Other national Republicans are also jumping at the chance to appear inclusive and diverse.
"There's going to be six to eight next-generation folks who are not middle-aged white guy CEOs," said Minnesota Gov. Tim Pawlenty, who also has eyes on a run for President in 2012. "So it's going to be a new day, a new era in terms of the face and voice and tone of the Republican Party, and I think that's really good," he said.
"What you're going to see as a confirmation of the Republican Party modernizing, while still being true to its values, is these new next-generation, forward-leaning leaders," he told reporters during a trip to Washington.
The selection Tuesday in Oklahoma of Mary Fallin as the Republican candidate for Governor bolstered the party's case.
Democrats Irked by Perception Of Increased Republican Women
Any mention of 2010 as the year of the Republican woman piques Democrats, who point out they have just as many female candidates for governor as Republicans.
"We're glad to welcome Republicans to 2010, decades after Democrats have been nominating female candidates.

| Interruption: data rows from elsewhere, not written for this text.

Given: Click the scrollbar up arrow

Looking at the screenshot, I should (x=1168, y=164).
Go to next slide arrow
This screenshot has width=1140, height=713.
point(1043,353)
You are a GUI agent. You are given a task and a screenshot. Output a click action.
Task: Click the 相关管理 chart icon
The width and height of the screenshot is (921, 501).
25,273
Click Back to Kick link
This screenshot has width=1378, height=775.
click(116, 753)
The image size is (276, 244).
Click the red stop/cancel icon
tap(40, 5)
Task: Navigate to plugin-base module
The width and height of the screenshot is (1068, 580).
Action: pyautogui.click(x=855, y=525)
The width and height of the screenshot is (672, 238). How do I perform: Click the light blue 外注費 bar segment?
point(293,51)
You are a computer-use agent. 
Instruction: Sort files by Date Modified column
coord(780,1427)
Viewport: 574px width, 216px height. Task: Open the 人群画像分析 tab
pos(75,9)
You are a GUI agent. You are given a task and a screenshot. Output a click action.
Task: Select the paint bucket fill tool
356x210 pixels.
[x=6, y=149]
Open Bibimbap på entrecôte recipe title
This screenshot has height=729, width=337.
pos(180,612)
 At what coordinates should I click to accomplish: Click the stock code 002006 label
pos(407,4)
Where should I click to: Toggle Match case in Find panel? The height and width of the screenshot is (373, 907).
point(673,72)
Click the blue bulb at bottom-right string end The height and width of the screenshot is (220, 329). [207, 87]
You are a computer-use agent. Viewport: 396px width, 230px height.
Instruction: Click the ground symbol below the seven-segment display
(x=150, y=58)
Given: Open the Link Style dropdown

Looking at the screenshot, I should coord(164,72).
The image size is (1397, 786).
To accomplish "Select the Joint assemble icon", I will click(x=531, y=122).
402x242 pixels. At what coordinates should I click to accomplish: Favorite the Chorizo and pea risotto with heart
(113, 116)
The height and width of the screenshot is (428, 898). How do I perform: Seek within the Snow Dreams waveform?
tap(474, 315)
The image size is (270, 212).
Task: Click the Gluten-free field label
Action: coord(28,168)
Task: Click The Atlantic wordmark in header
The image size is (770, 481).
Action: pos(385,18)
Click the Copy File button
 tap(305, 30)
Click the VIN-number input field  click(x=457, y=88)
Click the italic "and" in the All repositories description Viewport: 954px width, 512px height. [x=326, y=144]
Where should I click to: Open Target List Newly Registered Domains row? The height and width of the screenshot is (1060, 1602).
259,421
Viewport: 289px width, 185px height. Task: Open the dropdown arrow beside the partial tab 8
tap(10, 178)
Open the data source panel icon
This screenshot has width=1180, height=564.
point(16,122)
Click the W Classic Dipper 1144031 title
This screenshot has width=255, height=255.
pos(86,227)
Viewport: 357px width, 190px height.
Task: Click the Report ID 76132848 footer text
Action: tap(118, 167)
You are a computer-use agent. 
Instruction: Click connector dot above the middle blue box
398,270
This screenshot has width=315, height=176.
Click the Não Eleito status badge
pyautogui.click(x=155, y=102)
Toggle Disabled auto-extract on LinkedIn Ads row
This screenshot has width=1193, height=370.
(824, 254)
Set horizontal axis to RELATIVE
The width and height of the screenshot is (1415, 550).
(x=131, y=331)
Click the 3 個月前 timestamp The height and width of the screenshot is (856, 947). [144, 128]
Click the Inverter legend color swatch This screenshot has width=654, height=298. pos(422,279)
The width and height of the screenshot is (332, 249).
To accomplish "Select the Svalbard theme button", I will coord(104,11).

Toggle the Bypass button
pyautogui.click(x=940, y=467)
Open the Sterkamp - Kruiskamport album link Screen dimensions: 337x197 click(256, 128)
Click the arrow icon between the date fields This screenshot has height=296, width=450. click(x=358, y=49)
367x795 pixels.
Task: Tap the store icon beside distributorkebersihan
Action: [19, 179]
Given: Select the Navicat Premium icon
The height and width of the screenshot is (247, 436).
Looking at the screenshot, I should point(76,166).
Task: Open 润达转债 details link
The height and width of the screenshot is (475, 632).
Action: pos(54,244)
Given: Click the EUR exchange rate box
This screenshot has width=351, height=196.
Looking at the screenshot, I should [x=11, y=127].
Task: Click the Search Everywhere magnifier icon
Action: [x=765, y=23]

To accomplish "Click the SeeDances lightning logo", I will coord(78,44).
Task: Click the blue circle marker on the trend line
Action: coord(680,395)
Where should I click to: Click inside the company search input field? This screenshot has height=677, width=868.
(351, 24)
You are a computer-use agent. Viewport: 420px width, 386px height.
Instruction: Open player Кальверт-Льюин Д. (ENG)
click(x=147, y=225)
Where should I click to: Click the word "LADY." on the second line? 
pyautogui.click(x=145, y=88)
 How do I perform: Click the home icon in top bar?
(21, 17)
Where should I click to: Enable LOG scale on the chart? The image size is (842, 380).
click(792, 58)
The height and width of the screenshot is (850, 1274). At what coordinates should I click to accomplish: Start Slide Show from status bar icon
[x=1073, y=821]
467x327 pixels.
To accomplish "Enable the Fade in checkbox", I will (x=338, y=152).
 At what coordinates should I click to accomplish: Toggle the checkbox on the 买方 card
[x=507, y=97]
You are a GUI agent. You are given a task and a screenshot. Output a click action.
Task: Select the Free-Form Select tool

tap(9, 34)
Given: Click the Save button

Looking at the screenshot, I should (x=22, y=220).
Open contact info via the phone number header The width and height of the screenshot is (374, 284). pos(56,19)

We're always gratified when more women and minorities become part of the political process," said Emily DeRose, who speaks for the Democratic Governor's Association.
Other Democrats point quietly to the growing pains Republicans have had with their women candidates for this year. Nikki Haley in South Carolina won her nomination for governor despite public allegations of infidelity from her challengers.
And there is trouble plauging Republican female candidates running for other offices. In Colorado, Republican Senate candidate Ken Buck tried to make light of an ad by attacking him by fellow Republican Jane Norton, where she questioned his manhood.
He told a voter in an unscripted moment to vote for him "because I do not wear high heels."
Buck said he wears cowboy boots with "real bullshit" on them, not Washington bullshit. The remarks were condemned by Norton.
Republican Sen. David Vitter, who is running for reelection, has been criticized for retaining a staffer who assaulted a female staffer on the payroll.
Republican "Wave" May Ebb
But for all the attention given to the Republican candidates for governor, it is a different story when the makeup of state legislatures and the Congress are taken into account, according Debbie Walsh, who runs the nonpartisan Center for American Women in Politics at Rutgers. The center tracks female candidates nationwide. Read their assessment of the 2010 race so far right here.
Walsh said she applauds every woman running, but the numbers do not bear out a sweep of Republican women into office.
"What I don't want to see is a misconception that women are running everywhere and women are on the ballot in every state because that is not the case," she said from Louisville, Kentucky, where she was attending an annual gathering of state legislators from around the country.
It is true, she said, that more Republican women sought higher office this year than ever before. But they won't all be in office in November. "While we did have a record number of Republican women running, we've also had a record number of Republican women losing their primaries," said Walsh.
"Republican women tend to be more moderate than their male counterparts and they have a tougher time making it through primaries," she said, generalizing, but noting that a larger portion of the Democratic caucus is made up of women – 31 percent of Democratic state legislators are women, compared to 15 percent of Republican state legislators. 24 percent of all state legislators are women.
Regardless of a woman's party affiliation, Walsh said women make good governors.
"They make a difference when they get elected," she said. "They bring a different set of life experiences to the table in making policy."